Would you copy out each line of the records below that includes the word "will"?
== GIVEN INFORMATION
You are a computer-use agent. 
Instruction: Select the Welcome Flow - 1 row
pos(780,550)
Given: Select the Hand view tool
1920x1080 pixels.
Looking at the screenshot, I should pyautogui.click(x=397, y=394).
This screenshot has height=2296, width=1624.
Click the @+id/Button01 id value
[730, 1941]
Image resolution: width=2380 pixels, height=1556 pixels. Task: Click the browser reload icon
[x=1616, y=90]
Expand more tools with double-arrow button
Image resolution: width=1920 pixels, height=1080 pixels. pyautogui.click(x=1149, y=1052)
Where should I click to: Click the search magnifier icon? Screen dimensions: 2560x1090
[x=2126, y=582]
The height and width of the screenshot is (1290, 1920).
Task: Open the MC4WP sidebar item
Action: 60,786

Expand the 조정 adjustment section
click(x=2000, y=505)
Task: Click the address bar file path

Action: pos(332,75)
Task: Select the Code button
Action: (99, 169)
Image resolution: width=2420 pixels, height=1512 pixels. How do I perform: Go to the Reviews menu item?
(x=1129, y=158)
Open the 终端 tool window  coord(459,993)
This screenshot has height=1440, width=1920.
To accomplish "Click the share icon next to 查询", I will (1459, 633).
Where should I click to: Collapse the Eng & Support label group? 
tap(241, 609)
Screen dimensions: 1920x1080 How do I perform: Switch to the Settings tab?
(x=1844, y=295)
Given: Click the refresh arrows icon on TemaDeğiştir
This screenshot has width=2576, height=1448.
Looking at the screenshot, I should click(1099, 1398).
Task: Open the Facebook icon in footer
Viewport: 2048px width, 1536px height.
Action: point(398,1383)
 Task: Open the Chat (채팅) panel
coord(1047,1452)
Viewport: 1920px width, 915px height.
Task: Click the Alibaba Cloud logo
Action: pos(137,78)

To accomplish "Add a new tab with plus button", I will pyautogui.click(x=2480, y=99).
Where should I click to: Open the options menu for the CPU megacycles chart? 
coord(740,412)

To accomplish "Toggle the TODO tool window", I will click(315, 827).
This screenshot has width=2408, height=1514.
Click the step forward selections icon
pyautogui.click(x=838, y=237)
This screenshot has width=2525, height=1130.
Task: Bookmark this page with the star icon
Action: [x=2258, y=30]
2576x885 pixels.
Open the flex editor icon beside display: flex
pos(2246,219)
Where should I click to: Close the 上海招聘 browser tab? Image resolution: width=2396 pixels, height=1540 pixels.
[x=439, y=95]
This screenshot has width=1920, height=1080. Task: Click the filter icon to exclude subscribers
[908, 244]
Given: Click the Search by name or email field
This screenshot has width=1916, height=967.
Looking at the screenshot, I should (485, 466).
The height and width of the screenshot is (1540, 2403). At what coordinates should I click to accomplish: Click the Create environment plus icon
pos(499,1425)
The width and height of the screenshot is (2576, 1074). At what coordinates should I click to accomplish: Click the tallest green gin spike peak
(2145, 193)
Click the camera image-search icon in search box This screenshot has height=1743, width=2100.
====
FINISHED EXERCISE:
To accomplish "Click the share icon next to 查询", I will (1459, 633).
To accomplish "Add a new tab with plus button", I will pyautogui.click(x=2480, y=99).
To accomplish "Toggle the TODO tool window", I will click(315, 827).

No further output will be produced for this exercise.